A scheme of routinely selecting the best support is proposed. This scheme employs an objective error metric to evaluate the performance of Davey's blind deconvolution algorithm [Davey et al, Optics Comms., 69:356, 1989]. The effectiveness of this scheme for choosing the best support sizes as determined by testing is demonstrated.
Two new iterative algorithms are presented for solving blind deconvolution problems. Both algorithms incorporate a number of refinements into the Davey Algorithm. The performance of the first algorithm, referred to as the Automatic Iterative Algorithm (AIA), has been extensively examined in deconvolving images contaminated with different levels of Gaussian noise. The superiority of the AJA over the Davey Algorithm is demonstrated in terms of ease of parameter selection, computational efficiency and accuracy of reconstructions. The second algorithm referred to as the Coloured Noise Algorithm (CNA) is designed for deconvolving images contaminated with coloured noise. The superior performance of the algorithm over the Davey Algorithm in the presence of such noise is also demonstrated.

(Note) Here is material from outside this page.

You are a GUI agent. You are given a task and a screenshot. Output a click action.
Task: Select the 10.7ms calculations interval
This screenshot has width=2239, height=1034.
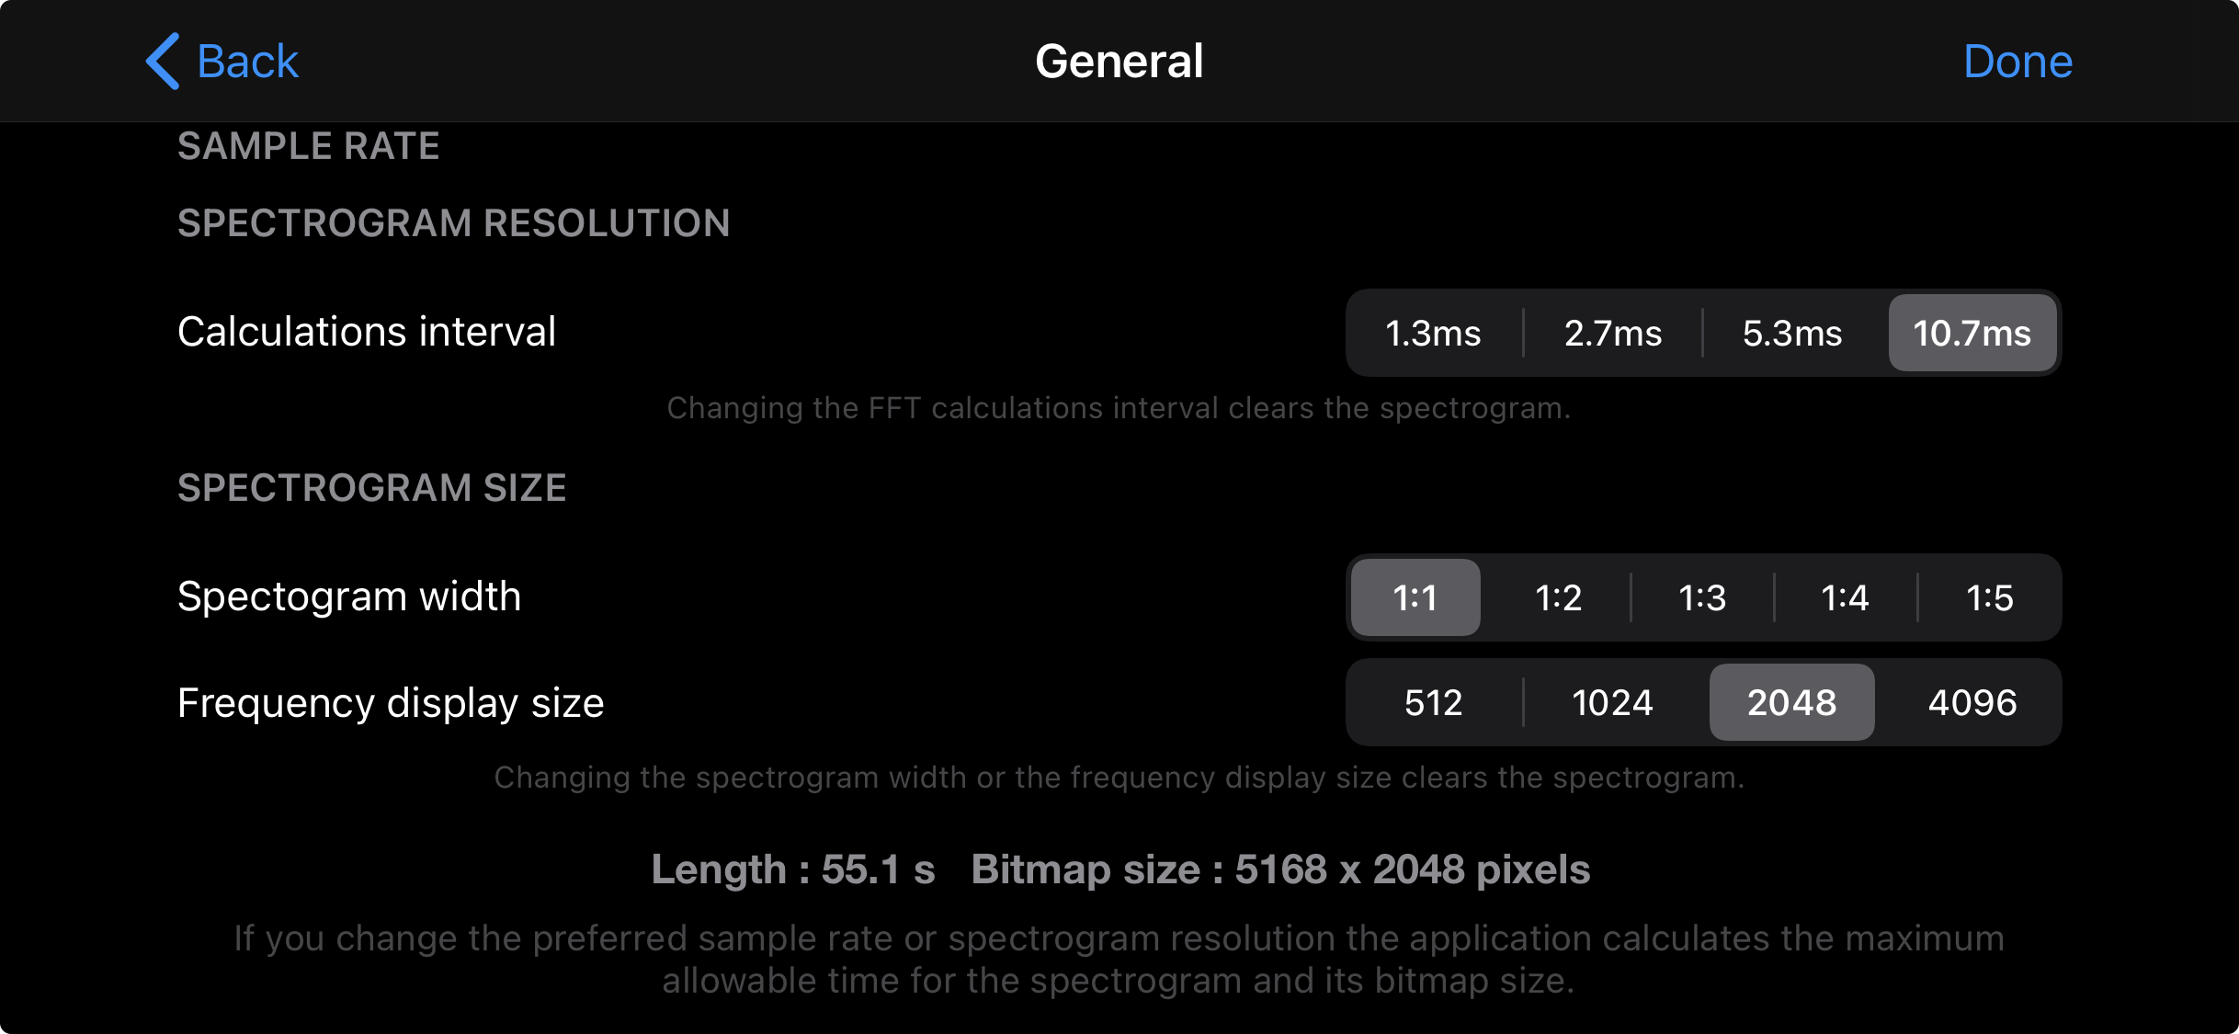(1972, 333)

Various existing blind deconvolution techniques are reviewed. A comparison of the success of two techniques in solving the same problem is presented. The first new algorithm referred to above is chosen to represent iterative methods and is demonstrated to converge faster and produce better quality restorations for contaminated images than a representative optimization method (conjugate gradient).
Finally, computational simulations related to the contention that redundancy exists in multidimensional blind deconvolution are presented. The study suggests that blind deconvolution in three or more dimensions is overdetermined by sampling the convolution at the Nyquist rate.